Monday, May 25, 2009

Diary of a Teenage Hitchhiker (1979)


Directed by Ted Post. A movie with the title "Diary of a Teenage Hitchhiker" can only be one of two things. If the drivers are the protagonists then it's a dirty movie with the message that if you pick up teen hitchhikers, you will get laid. If it's about the hitchhikers then it's a TV movie with the message that if you hitchhike, you will die. I'd say that as a film-goer, either way you win. Though the two respective film-going experiences are going to be extremely different. This turned out to be the second kind of movie.

If you know me and why would you be reading this if you didn't, you know how I love TV movies. I say there is very little bad in a TV movie that can't be saved by Dick Van Patten, who fortunately shows up in this quite a bit. Still most of the screen time is dominated by Charlene Tilton, who by the way does not seem to keep a diary despite the movie's title, nor do any of the other teen hitchhikers portrayed here.

You might think that surely there must be some additional plot here, since it would be impossible to fill the length of an entire movie with nothing but talk about hitchhiking. Well, you'd be wrong. This movie is a solid 90 minutes of long conversations about needing a ride, not being able to get a ride, wishing for a car, not being able to afford a car, being resigned that there are no other option but to hitchhike, the various pluses and minuses of hitchhiking, and then of course, long sequences featuring actual hitchhiking. It turns out that this is a rich enough topic to support an entire miniseries if Dick Van Patten hadn't had so many other acting jobs going on at the time.

I learned a lot from this movie. First, all girls hitchhike because they have no other way to get to work. Their dads won't buy them cars because they can't afford them or because girls have proven over and over that they'll just crash the cars anyway.
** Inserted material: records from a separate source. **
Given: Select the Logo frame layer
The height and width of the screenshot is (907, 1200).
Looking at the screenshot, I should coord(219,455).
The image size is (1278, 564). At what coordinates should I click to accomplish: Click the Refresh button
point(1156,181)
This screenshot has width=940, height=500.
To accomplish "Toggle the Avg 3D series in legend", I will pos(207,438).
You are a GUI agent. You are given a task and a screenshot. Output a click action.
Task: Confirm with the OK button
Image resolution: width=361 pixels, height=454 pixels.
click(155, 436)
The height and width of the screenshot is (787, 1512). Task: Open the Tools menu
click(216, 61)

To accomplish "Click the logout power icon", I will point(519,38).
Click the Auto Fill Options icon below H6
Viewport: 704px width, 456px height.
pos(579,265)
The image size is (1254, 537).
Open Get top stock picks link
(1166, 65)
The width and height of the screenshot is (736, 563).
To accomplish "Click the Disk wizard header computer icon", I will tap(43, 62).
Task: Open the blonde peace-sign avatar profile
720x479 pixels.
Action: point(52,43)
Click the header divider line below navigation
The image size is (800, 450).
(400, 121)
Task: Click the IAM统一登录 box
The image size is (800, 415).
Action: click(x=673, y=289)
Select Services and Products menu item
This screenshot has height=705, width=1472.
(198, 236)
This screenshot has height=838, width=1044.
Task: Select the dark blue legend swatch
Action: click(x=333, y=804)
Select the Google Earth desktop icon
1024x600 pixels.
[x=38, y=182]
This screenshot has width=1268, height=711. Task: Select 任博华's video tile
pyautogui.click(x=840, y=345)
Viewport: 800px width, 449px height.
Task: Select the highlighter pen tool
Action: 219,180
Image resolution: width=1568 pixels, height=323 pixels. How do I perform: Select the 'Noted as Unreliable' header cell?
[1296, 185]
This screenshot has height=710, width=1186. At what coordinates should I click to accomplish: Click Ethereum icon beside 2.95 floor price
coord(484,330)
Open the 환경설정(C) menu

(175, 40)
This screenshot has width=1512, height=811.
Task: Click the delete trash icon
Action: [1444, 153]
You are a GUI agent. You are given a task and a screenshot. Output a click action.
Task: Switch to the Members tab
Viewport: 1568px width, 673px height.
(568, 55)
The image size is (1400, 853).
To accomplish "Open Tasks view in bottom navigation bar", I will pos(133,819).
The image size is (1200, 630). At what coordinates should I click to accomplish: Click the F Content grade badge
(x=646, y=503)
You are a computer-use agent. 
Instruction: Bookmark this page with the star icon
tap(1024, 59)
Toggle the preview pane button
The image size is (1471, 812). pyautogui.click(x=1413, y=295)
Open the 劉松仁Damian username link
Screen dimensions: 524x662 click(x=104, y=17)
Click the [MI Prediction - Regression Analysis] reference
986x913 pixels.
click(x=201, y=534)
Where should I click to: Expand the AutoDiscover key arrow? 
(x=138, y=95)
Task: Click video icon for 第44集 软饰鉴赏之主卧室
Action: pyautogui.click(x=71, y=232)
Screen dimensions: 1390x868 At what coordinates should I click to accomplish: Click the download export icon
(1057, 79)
Second, no fat girls hitchhike. Also no boys hitchhike or it simply isn't a national problem warranting the attention demanded by the crisis in girls hitchhiking, or at least, the crisis in slim girls hitchhiking.

Third, slim hitchhiker girls don't ever, ever, ever learn their lesson until the creepy guy in mirrored sunglasses assaults them personally. Even after one of Julie Thurston's (Tilton) hitchhiker friends is raped by a driver and a different one is killed, she still hitchhikes. Eventually she is picked up by Creepy Mirrored Sunglasses Guy Who Tries to Assault Her, but she beats him over the head with a little statue of two lovers in an embrace (irony). She ends up in the hospital. But get this, the film ends with her little sister standing by the side of the road with her thumb out. Duh.

Slim hitchhiker girls hear about these assaults on the radio, read about them in the newspaper, their parents tell them about them breakfast because it might happen to someone they know, and in fact, it can happen TO SOMEONE THEY KNOW! But they'll still just keep hitchhiking until it happens to them.

This is a very important point because it means that nothing can actually be done about the grave slim hitchhiking girls problem in our country. This begs the question whether it's actually a societal crisis or just a flaw in the slim hitchhiker girl species. At some point we need to leave Darwin alone and let him take out the trash. Fish gotta swim, birds gotta fly, lemmings gonna jump, hitchhikers gonna die.

For the record, this movie is not quite as entertaining as "Death Car on the Freeway," a TV movie that originally aired the EXACT SAME WEEK as "Diary of a Teenage Hitchhiker" -- in September, 1979. "Death Car" was a more truthfully titled film because its story involved many deaths via a car on a freeway, unlike this absurdly titled competitor in which nobody -- NOBODY(!) -- kept a diary.

Also, in "Death Car on the Freeway," the cars, drivers and highway assaults are all parts of a big metaphor for rape. For example, Shelley Hack, who plays a TV reporter, is doing journalism on one of the highway assaults, so she interviews some male chauvinist pundit who says something like, "Well, I don't know...what kind of car was she driving? I mean, she was kind of asking for it, don't you think?"